Directions:
Scan the entries for lines with the word "tweet", then copy those lines.

Extracted information:
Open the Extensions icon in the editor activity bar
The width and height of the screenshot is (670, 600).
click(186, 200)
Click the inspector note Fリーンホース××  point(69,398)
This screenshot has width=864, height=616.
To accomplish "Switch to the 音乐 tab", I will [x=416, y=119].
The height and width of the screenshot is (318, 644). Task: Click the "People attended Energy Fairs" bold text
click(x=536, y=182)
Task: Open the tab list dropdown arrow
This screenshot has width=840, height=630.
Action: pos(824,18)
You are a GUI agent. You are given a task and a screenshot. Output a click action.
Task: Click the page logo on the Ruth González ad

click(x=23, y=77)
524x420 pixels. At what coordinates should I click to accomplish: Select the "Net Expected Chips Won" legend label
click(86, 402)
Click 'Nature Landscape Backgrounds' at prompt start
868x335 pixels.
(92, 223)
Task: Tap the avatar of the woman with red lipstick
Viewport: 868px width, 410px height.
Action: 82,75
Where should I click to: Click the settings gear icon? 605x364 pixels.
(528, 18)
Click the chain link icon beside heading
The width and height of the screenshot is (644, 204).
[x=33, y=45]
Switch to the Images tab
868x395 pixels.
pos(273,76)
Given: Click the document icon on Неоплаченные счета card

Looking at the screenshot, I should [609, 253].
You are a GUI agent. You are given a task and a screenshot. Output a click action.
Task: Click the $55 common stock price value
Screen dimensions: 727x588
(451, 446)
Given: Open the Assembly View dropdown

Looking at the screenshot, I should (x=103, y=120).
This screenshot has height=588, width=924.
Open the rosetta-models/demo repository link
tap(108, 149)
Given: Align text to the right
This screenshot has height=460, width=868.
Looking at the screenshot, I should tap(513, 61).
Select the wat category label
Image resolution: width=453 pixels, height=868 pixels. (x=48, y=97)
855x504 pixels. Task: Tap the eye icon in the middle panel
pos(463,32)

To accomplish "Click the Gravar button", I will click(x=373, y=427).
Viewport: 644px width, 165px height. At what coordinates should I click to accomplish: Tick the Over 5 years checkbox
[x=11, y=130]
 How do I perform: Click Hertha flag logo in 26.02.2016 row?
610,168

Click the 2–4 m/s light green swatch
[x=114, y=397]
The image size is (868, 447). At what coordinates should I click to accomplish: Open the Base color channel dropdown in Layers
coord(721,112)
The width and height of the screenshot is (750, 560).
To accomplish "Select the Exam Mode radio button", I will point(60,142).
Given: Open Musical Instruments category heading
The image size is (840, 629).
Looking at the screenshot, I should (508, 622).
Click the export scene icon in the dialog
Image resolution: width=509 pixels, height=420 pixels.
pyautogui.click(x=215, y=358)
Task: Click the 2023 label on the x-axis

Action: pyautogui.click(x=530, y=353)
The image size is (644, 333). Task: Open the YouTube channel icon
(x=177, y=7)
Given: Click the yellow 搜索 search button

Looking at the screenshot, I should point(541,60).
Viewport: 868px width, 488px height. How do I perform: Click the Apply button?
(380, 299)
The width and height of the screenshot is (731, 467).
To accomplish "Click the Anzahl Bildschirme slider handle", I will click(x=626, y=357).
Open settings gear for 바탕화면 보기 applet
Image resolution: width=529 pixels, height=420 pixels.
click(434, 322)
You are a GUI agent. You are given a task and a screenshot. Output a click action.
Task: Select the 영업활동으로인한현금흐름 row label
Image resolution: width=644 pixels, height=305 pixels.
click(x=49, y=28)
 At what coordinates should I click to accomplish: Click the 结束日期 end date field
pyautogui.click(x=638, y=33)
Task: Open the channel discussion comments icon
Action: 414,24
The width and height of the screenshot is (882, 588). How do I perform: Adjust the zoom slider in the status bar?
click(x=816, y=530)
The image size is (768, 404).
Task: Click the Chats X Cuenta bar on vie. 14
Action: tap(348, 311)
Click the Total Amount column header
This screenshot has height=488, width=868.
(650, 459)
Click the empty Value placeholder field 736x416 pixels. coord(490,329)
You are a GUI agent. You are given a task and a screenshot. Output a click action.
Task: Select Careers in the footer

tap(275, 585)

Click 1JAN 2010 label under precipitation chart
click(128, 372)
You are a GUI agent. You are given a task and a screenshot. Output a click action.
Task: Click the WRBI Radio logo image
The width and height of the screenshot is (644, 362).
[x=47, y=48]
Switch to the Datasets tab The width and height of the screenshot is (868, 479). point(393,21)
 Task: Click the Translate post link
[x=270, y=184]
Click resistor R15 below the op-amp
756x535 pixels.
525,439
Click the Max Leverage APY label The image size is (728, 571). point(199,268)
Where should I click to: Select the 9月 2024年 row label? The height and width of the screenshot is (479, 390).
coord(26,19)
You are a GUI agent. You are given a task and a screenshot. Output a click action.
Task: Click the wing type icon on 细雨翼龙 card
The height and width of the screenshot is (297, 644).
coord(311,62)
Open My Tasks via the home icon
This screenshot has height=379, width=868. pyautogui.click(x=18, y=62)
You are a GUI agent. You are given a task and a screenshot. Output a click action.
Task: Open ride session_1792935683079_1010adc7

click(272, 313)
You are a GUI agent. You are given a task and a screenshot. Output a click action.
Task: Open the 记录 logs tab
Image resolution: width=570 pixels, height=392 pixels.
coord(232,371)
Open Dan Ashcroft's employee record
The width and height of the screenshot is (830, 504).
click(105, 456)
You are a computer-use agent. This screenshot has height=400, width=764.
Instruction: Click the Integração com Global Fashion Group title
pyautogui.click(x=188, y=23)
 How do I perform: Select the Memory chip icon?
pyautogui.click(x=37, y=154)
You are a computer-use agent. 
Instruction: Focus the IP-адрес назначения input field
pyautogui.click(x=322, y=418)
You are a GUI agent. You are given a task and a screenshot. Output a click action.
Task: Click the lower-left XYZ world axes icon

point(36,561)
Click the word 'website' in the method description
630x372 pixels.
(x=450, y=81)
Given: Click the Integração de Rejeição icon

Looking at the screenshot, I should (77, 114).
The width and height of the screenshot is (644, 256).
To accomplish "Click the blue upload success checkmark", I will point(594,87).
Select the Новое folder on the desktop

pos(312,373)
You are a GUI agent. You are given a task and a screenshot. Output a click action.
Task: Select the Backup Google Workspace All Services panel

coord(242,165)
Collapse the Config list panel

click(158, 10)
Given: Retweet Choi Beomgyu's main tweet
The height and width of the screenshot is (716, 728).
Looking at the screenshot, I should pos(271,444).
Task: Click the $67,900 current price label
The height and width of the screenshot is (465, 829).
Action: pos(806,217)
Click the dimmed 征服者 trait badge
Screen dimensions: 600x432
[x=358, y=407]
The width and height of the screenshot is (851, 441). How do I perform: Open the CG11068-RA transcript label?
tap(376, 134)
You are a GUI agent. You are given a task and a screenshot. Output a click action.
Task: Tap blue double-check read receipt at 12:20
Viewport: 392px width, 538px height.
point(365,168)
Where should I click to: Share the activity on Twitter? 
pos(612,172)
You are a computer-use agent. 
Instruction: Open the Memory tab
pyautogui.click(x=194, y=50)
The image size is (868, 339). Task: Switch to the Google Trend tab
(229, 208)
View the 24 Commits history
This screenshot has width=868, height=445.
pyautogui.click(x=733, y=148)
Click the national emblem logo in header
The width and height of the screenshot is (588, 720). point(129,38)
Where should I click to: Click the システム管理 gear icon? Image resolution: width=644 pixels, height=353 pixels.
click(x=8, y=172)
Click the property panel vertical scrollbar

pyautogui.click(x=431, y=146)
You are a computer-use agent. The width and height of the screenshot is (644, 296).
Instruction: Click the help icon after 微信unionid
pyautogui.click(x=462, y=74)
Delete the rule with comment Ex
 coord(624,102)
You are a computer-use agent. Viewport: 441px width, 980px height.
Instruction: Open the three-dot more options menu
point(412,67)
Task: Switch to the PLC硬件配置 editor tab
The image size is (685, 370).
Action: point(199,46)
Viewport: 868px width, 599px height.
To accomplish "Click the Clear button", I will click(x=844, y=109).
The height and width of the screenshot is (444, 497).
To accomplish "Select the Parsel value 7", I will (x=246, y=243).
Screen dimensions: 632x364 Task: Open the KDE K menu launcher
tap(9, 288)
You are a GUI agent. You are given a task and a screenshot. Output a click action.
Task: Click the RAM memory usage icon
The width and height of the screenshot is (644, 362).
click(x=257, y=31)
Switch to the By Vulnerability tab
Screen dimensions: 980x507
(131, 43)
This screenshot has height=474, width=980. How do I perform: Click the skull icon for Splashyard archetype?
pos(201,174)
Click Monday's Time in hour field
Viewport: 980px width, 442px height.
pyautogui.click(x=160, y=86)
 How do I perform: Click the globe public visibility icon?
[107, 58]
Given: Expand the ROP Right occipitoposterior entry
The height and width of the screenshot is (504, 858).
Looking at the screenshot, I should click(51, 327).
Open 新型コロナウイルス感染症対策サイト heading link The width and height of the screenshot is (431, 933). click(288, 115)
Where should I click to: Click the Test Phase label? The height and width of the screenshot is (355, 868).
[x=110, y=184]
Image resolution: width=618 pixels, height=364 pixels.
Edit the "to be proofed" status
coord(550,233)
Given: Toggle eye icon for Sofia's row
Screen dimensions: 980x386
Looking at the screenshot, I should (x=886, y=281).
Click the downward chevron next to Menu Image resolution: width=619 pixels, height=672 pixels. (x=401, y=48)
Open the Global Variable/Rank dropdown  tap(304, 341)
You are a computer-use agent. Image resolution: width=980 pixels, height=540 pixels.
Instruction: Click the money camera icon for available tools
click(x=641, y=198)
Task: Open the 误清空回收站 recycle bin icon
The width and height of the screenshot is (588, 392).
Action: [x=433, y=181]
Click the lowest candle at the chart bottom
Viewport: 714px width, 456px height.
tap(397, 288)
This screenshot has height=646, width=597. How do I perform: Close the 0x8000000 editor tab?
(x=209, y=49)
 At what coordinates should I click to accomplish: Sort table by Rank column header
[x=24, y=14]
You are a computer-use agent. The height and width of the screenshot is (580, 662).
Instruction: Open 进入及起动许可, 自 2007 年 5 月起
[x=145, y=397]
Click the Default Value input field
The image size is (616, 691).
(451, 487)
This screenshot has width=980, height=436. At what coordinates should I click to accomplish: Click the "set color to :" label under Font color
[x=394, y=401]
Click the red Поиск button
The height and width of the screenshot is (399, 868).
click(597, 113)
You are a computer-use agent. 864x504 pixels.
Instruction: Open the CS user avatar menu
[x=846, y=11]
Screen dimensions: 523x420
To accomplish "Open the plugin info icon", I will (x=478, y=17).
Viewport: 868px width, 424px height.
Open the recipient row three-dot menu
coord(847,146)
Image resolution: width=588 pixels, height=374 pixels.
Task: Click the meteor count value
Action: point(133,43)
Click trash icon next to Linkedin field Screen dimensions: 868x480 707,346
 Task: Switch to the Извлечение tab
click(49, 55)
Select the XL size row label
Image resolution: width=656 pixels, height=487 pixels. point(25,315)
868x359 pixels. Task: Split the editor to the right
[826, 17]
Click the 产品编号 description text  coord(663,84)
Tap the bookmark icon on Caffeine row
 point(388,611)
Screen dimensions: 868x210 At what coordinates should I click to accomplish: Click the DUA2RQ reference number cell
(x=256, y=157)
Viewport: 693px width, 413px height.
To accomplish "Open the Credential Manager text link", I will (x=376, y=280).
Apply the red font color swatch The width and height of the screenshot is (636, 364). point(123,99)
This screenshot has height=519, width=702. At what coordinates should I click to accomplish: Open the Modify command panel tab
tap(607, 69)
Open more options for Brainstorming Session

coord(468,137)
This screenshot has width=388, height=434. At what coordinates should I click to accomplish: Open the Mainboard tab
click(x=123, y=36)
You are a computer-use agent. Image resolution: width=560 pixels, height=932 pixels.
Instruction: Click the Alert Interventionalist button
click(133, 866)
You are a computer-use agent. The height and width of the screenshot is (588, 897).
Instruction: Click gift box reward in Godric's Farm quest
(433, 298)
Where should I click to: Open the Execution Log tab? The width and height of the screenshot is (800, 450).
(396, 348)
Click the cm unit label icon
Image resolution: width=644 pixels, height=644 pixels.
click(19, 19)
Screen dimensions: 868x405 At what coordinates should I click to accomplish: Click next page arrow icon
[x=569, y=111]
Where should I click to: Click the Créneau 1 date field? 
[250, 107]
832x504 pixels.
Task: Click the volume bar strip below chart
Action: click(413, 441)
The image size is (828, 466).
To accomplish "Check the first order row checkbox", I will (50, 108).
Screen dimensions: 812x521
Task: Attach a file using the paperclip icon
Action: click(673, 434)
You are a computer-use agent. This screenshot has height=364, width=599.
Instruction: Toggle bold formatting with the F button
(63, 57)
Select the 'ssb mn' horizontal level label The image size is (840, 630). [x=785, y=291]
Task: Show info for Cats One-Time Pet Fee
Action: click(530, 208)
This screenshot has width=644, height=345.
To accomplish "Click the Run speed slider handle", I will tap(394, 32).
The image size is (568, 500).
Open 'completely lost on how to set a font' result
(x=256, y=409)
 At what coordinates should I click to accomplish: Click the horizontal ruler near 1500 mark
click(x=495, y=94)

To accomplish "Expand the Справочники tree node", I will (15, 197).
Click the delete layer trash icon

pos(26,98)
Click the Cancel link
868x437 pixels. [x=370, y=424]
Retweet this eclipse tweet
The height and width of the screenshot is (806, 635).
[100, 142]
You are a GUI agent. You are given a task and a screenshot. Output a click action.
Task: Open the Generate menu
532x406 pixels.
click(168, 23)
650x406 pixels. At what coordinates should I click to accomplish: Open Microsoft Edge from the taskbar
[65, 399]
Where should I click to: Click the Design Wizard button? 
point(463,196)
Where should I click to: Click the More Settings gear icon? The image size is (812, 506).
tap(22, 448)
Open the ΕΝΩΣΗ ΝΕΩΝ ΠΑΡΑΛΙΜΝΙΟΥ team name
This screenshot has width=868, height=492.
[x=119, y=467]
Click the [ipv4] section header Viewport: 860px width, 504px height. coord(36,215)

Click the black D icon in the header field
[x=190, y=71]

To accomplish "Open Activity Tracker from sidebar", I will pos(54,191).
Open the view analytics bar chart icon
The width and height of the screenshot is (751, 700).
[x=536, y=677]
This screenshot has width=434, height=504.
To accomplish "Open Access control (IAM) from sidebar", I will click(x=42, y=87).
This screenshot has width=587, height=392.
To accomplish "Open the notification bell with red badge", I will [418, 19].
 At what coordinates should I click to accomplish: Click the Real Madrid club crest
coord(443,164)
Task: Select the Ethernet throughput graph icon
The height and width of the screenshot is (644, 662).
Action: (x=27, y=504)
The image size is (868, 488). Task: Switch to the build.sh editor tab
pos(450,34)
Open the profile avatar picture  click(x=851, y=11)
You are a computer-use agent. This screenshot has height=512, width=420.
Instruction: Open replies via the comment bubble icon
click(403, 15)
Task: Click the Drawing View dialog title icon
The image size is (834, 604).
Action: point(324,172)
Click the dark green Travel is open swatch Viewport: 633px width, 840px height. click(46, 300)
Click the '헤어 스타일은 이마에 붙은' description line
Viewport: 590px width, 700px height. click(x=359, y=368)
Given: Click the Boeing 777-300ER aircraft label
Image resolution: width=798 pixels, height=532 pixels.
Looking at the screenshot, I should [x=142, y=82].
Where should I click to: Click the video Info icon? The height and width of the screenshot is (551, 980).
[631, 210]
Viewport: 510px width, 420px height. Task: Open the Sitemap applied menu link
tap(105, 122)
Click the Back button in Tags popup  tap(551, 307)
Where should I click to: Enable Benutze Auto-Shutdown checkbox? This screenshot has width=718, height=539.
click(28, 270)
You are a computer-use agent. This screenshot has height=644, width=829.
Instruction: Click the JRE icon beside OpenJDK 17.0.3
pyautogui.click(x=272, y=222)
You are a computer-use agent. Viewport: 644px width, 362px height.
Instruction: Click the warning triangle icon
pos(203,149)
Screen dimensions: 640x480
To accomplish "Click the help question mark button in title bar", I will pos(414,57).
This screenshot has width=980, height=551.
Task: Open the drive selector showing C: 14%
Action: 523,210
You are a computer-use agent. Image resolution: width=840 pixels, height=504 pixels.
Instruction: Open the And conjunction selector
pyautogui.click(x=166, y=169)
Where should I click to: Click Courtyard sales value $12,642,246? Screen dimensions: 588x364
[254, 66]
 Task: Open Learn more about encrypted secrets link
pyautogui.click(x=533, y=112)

Solved exercise:
Given: Retweet Choi Beomgyu's main tweet
Retweet this eclipse tweet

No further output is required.